→ **SOURCE INFORMATION**
--------
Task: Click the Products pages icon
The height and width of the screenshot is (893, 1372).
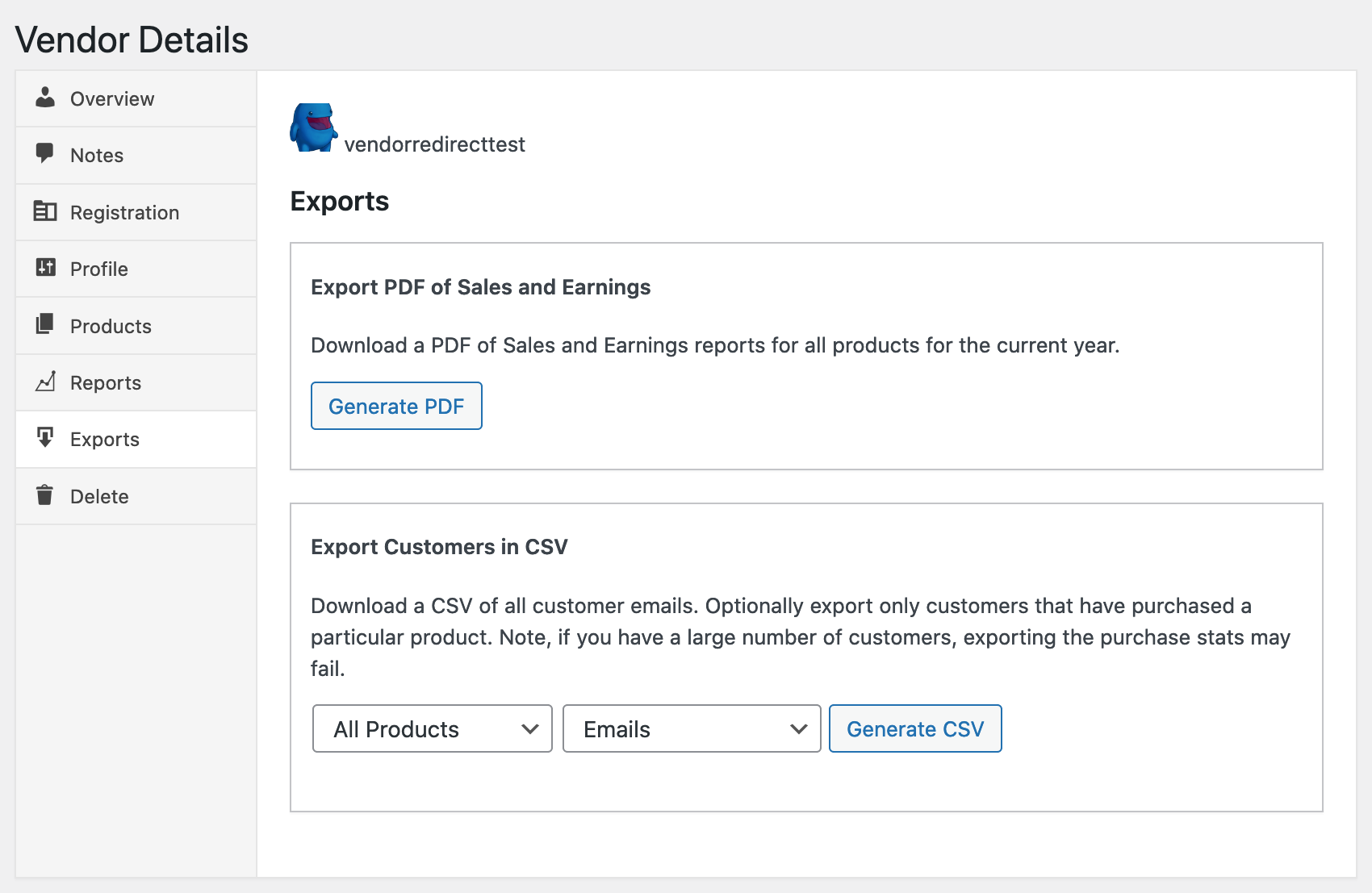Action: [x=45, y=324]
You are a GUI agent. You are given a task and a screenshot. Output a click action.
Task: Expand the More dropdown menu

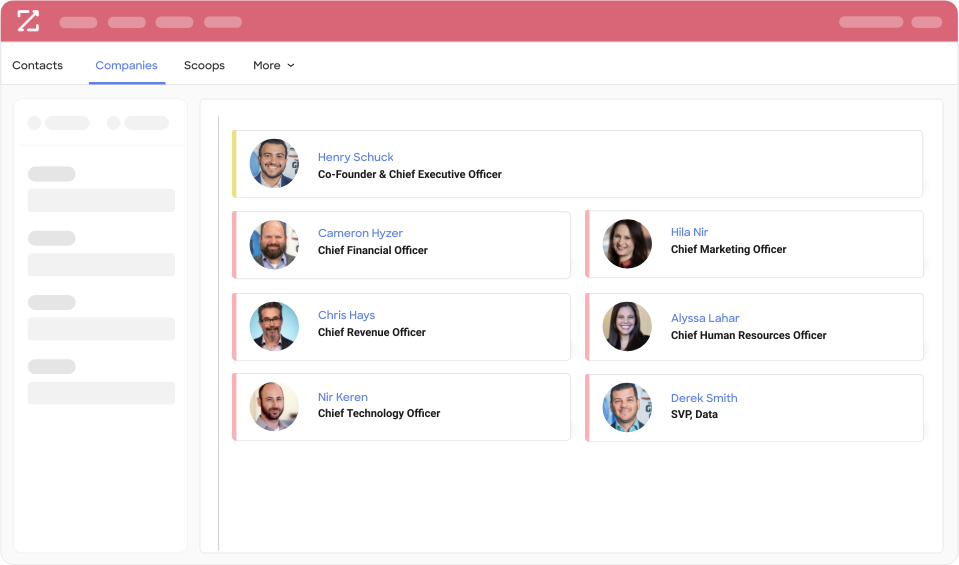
--------
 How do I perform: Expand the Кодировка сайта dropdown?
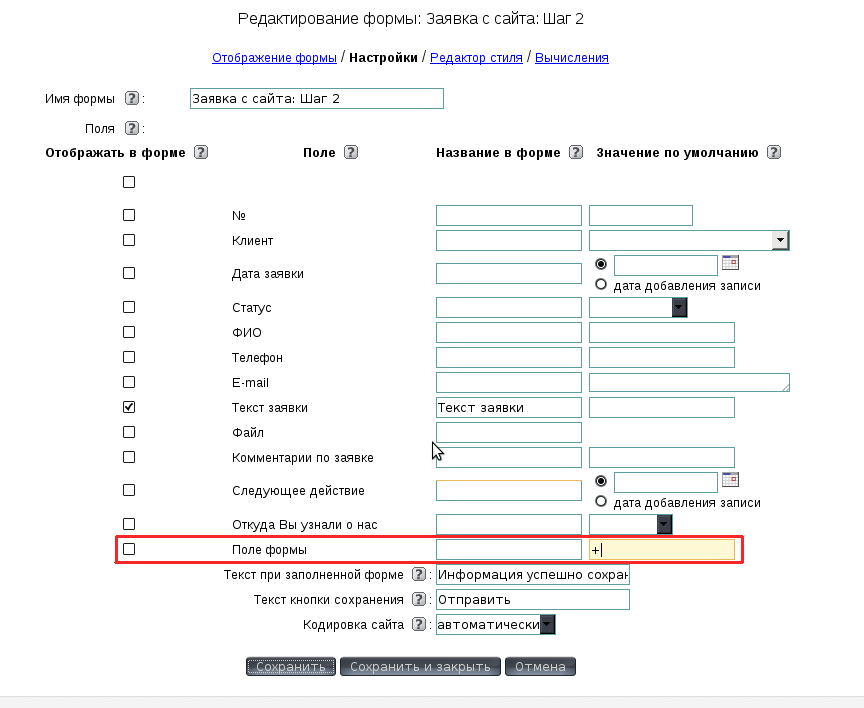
--------
→ **WHAT THE EXERCISE ASKS**
In the listing above, find the line containing "Task: Click the Products pages icon" and the line containing "Task: Expand the More dropdown menu"; print those lines and every line between them exactly, leaving out pictures.

→ **ANSWER SPACE**
Task: Click the Products pages icon
The height and width of the screenshot is (893, 1372).
Action: [x=45, y=324]
You are a GUI agent. You are given a task and a screenshot. Output a click action.
Task: Expand the More dropdown menu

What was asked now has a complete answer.